Collected data entries:
-----
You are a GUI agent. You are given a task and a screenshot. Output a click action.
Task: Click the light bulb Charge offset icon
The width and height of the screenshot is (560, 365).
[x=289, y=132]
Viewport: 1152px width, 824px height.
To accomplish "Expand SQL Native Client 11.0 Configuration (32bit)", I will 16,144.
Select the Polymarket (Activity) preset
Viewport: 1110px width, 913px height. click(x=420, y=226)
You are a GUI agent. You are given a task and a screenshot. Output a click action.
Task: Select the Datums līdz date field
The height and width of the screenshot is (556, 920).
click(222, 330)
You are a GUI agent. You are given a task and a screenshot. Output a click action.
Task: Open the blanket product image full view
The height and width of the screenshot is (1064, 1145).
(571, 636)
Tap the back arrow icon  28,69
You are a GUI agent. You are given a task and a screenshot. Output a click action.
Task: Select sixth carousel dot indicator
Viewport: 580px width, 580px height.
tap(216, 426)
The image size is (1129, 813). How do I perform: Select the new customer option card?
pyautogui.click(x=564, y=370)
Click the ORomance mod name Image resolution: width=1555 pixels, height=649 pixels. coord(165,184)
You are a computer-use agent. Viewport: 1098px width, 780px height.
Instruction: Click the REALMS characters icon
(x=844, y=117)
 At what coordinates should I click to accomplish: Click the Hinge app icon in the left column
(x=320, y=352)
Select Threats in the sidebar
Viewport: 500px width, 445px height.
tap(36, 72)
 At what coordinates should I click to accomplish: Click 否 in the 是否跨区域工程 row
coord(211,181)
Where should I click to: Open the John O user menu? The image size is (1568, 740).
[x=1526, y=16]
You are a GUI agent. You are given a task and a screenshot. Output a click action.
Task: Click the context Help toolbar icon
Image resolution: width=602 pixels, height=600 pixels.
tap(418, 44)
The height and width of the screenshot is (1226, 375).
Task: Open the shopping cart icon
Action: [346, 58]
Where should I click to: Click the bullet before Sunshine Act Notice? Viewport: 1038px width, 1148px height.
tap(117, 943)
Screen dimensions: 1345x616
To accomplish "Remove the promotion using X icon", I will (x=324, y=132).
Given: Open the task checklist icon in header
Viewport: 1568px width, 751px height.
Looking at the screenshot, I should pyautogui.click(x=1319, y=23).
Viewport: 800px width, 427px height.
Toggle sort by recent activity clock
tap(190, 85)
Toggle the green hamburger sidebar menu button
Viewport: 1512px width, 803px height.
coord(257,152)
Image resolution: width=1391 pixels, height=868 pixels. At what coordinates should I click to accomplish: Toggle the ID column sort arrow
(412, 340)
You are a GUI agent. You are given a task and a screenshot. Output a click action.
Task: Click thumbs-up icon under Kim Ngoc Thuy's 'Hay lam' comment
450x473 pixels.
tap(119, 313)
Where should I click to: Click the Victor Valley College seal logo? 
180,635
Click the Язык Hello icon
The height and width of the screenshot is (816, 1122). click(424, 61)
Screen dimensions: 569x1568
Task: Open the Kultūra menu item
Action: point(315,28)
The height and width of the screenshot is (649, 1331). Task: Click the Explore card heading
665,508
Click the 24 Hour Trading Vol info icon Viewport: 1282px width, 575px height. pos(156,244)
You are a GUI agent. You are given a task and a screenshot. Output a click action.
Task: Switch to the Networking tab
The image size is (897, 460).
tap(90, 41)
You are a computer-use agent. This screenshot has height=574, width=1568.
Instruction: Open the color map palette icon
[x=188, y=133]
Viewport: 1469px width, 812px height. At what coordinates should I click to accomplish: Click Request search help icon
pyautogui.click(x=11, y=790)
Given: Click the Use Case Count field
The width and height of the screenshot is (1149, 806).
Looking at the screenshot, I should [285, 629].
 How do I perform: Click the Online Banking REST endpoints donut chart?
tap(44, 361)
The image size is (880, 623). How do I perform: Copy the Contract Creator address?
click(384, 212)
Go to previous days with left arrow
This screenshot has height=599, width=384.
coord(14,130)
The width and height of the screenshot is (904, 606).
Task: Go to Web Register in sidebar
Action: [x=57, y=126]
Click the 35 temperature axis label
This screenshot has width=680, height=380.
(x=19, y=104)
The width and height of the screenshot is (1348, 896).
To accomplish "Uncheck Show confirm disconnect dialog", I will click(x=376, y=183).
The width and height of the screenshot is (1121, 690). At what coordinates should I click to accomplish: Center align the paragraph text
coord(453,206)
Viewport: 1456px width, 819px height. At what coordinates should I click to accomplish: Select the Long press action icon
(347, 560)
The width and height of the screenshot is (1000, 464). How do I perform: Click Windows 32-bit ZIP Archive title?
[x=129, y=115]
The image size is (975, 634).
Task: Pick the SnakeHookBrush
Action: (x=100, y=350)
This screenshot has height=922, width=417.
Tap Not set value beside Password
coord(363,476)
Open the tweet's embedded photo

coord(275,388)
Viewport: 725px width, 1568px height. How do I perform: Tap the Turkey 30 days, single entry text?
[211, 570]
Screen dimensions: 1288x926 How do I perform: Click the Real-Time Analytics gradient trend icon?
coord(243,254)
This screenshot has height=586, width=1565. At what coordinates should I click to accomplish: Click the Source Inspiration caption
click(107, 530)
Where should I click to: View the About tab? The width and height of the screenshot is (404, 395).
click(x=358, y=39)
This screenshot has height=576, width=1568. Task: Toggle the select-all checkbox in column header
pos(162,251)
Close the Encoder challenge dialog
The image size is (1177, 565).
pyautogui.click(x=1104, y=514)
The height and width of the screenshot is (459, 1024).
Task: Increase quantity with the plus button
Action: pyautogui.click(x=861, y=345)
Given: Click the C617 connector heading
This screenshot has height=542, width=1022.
-----
### WHAT THE EXERCISE ASKS
Set down all of the data above, word for word.

### RESPONSE TO THIS EXERCISE
You are a GUI agent. You are given a task and a screenshot. Output a click action.
Task: Click the light bulb Charge offset icon
The width and height of the screenshot is (560, 365).
[x=289, y=132]
Viewport: 1152px width, 824px height.
To accomplish "Expand SQL Native Client 11.0 Configuration (32bit)", I will 16,144.
Select the Polymarket (Activity) preset
Viewport: 1110px width, 913px height. click(x=420, y=226)
You are a GUI agent. You are given a task and a screenshot. Output a click action.
Task: Select the Datums līdz date field
The height and width of the screenshot is (556, 920).
click(222, 330)
You are a GUI agent. You are given a task and a screenshot. Output a click action.
Task: Open the blanket product image full view
The height and width of the screenshot is (1064, 1145).
(571, 636)
Tap the back arrow icon  28,69
You are a GUI agent. You are given a task and a screenshot. Output a click action.
Task: Select sixth carousel dot indicator
Viewport: 580px width, 580px height.
tap(216, 426)
The image size is (1129, 813). How do I perform: Select the new customer option card?
pyautogui.click(x=564, y=370)
Click the ORomance mod name Image resolution: width=1555 pixels, height=649 pixels. coord(165,184)
You are a computer-use agent. Viewport: 1098px width, 780px height.
Instruction: Click the REALMS characters icon
(x=844, y=117)
 At what coordinates should I click to accomplish: Click the Hinge app icon in the left column
(x=320, y=352)
Select Threats in the sidebar
Viewport: 500px width, 445px height.
tap(36, 72)
 At what coordinates should I click to accomplish: Click 否 in the 是否跨区域工程 row
coord(211,181)
Where should I click to: Open the John O user menu? The image size is (1568, 740).
[x=1526, y=16]
You are a GUI agent. You are given a task and a screenshot. Output a click action.
Task: Click the context Help toolbar icon
Image resolution: width=602 pixels, height=600 pixels.
tap(418, 44)
The height and width of the screenshot is (1226, 375).
Task: Open the shopping cart icon
Action: [346, 58]
Where should I click to: Click the bullet before Sunshine Act Notice? Viewport: 1038px width, 1148px height.
tap(117, 943)
Screen dimensions: 1345x616
To accomplish "Remove the promotion using X icon", I will (x=324, y=132).
Given: Open the task checklist icon in header
Viewport: 1568px width, 751px height.
Looking at the screenshot, I should pyautogui.click(x=1319, y=23).
Viewport: 800px width, 427px height.
Toggle sort by recent activity clock
tap(190, 85)
Toggle the green hamburger sidebar menu button
Viewport: 1512px width, 803px height.
coord(257,152)
Image resolution: width=1391 pixels, height=868 pixels. At what coordinates should I click to accomplish: Toggle the ID column sort arrow
(412, 340)
You are a GUI agent. You are given a task and a screenshot. Output a click action.
Task: Click thumbs-up icon under Kim Ngoc Thuy's 'Hay lam' comment
450x473 pixels.
tap(119, 313)
Where should I click to: Click the Victor Valley College seal logo? 
180,635
Click the Язык Hello icon
The height and width of the screenshot is (816, 1122). click(424, 61)
Screen dimensions: 569x1568
Task: Open the Kultūra menu item
Action: point(315,28)
The height and width of the screenshot is (649, 1331). Task: Click the Explore card heading
665,508
Click the 24 Hour Trading Vol info icon Viewport: 1282px width, 575px height. pos(156,244)
You are a GUI agent. You are given a task and a screenshot. Output a click action.
Task: Switch to the Networking tab
The image size is (897, 460).
tap(90, 41)
You are a computer-use agent. This screenshot has height=574, width=1568.
Instruction: Open the color map palette icon
[x=188, y=133]
Viewport: 1469px width, 812px height. At what coordinates should I click to accomplish: Click Request search help icon
pyautogui.click(x=11, y=790)
Given: Click the Use Case Count field
The width and height of the screenshot is (1149, 806).
Looking at the screenshot, I should [285, 629].
 How do I perform: Click the Online Banking REST endpoints donut chart?
tap(44, 361)
The image size is (880, 623). How do I perform: Copy the Contract Creator address?
click(384, 212)
Go to previous days with left arrow
This screenshot has height=599, width=384.
coord(14,130)
The width and height of the screenshot is (904, 606).
Task: Go to Web Register in sidebar
Action: [x=57, y=126]
Click the 35 temperature axis label
This screenshot has width=680, height=380.
(x=19, y=104)
The width and height of the screenshot is (1348, 896).
To accomplish "Uncheck Show confirm disconnect dialog", I will click(x=376, y=183).
The width and height of the screenshot is (1121, 690). At what coordinates should I click to accomplish: Center align the paragraph text
coord(453,206)
Viewport: 1456px width, 819px height. At what coordinates should I click to accomplish: Select the Long press action icon
(347, 560)
The width and height of the screenshot is (1000, 464). How do I perform: Click Windows 32-bit ZIP Archive title?
[x=129, y=115]
The image size is (975, 634).
Task: Pick the SnakeHookBrush
Action: (x=100, y=350)
This screenshot has height=922, width=417.
Tap Not set value beside Password
coord(363,476)
Open the tweet's embedded photo

coord(275,388)
Viewport: 725px width, 1568px height. How do I perform: Tap the Turkey 30 days, single entry text?
[211, 570]
Screen dimensions: 1288x926 How do I perform: Click the Real-Time Analytics gradient trend icon?
coord(243,254)
This screenshot has height=586, width=1565. At what coordinates should I click to accomplish: Click the Source Inspiration caption
click(107, 530)
Where should I click to: View the About tab? The width and height of the screenshot is (404, 395).
click(x=358, y=39)
This screenshot has height=576, width=1568. Task: Toggle the select-all checkbox in column header
pos(162,251)
Close the Encoder challenge dialog
The image size is (1177, 565).
pyautogui.click(x=1104, y=514)
The height and width of the screenshot is (459, 1024).
Task: Increase quantity with the plus button
Action: pyautogui.click(x=861, y=345)
Given: Click the C617 connector heading
This screenshot has height=542, width=1022.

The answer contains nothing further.